In some futuristic plots, sex is outlawed due to the spread of sexually transmitted diseases and /or control of the population. In Demolition Man, sex is preformed through simulators. Since it has been removed from physical engagement and the possibility of pregnancy, sex is exchanged more freely and with less sentiment than it is presently. The society in Brave New World separates sex from reproduction as well since all women either take contraceptives or are sterile. Sex becomes recreational and each citizen is expected to have sex with many partners.

I am sure there is some sci-fi, maybe Catholic Sci-Fi, in which the recreational element has been removed and sex is purely for reproductive purposes, but I've yet to read any of that.
The Handmaid's Tale features sex which is for reproductive purposes only. The Handmaid is the surrogate for the wife and copulates with the husband only to conceive. Sex is considered unpleasant and distateful for women. I can think of a few reasons why I would agree if I lived in that society.
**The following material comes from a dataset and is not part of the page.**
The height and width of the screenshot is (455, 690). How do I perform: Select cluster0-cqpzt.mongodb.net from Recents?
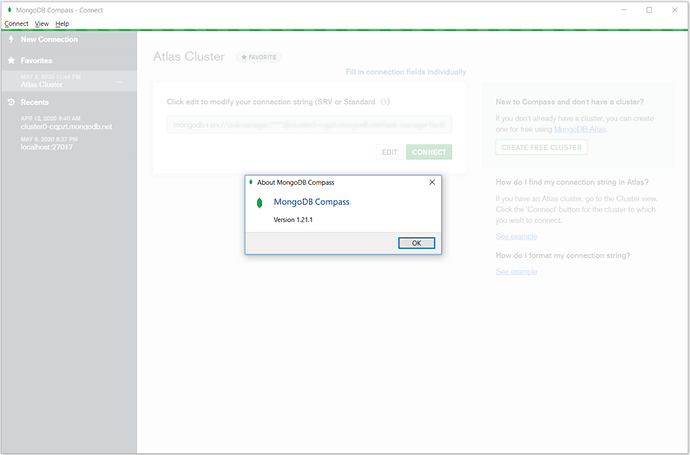66,127
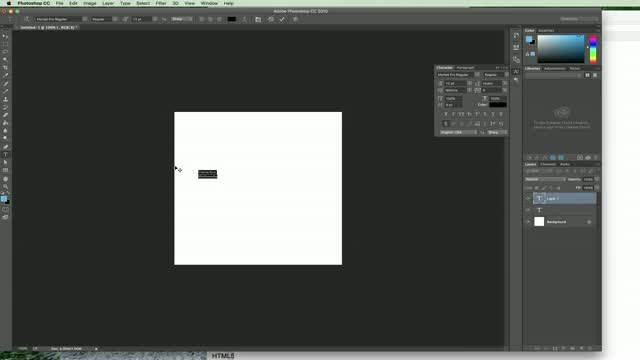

There is a description of such sex which some may find offensive. If you would like to read it, highlight the blank white space below.

"My red skirt is hitched up to my waist, though no higher. Below it the Commander is fucking. What he is fucking is the lower part of my body. I do not say making love, because this is not what he's doing. Copulating too would be inaccurate, because it would imply two people and only one is involved. Nor does rape cover it: nothing is going on here that I haven't signed up for."

Science Fiction and Sex: Dismbiguation

Sex and science fiction are strange but frequent bedfellows. Science fiction has been compared to pornography, in that it is difficult to define both but you know it when you see it. Kurt Vonnegut once said that what pornography and science fiction had in common wasn't sex but fantasies of an impossibly hospitable world. Actually, he was referring to his surrogate Kilgore Trout, in God Bless You, Mr. Rosewater. And he was wrong, about science fiction at least. Which I suppose means that I am wrong since I always remember the quote incorrectly.*

Sex is inescapable in science fiction . . . rather like reality, I suppose. It is complicated, consuming, distressing, satisfying; it can bring people together and tear them apart. Nothing new. But just about everything is up for debate and change. Before we begin exploring anything, I want to set up some terms. I will probably slip back into using regular connotations, but I will try my best to keep these terms true for this exploration.

Sci-Fi Sex Ed
Sexual Intercourse and Behaviours
I will try to use the proper terms for sexual acts, reproductive or otherwise.

Sex
In species which reproduce sexually, sex describes the characteristics that distinguishes reproductive roles.

Gender
Sex and gender are not the same and do not have a 1:1 correlation.

Reproduction
Reproduction is the process in which offspring is created.

Sexual Mores
All societies have standards and expectations the govern sexual behaviours. These standards include consent, sex as it relates to marraige, fidelity, number of partners, identity and status of partners, diseases, incest, rape.

Dimorphism
Sexual dimorphism is the difference between sexes. It includes both physical (size, color, pattern, etc) and behavioural (aggression, investment in parenting).

*I sometimes wonder if this is true, even if I got the quote wrong. A universe that includes numerous sentient species, capable of reaching each other, communicating, etc, seems impossibly hospitable to me.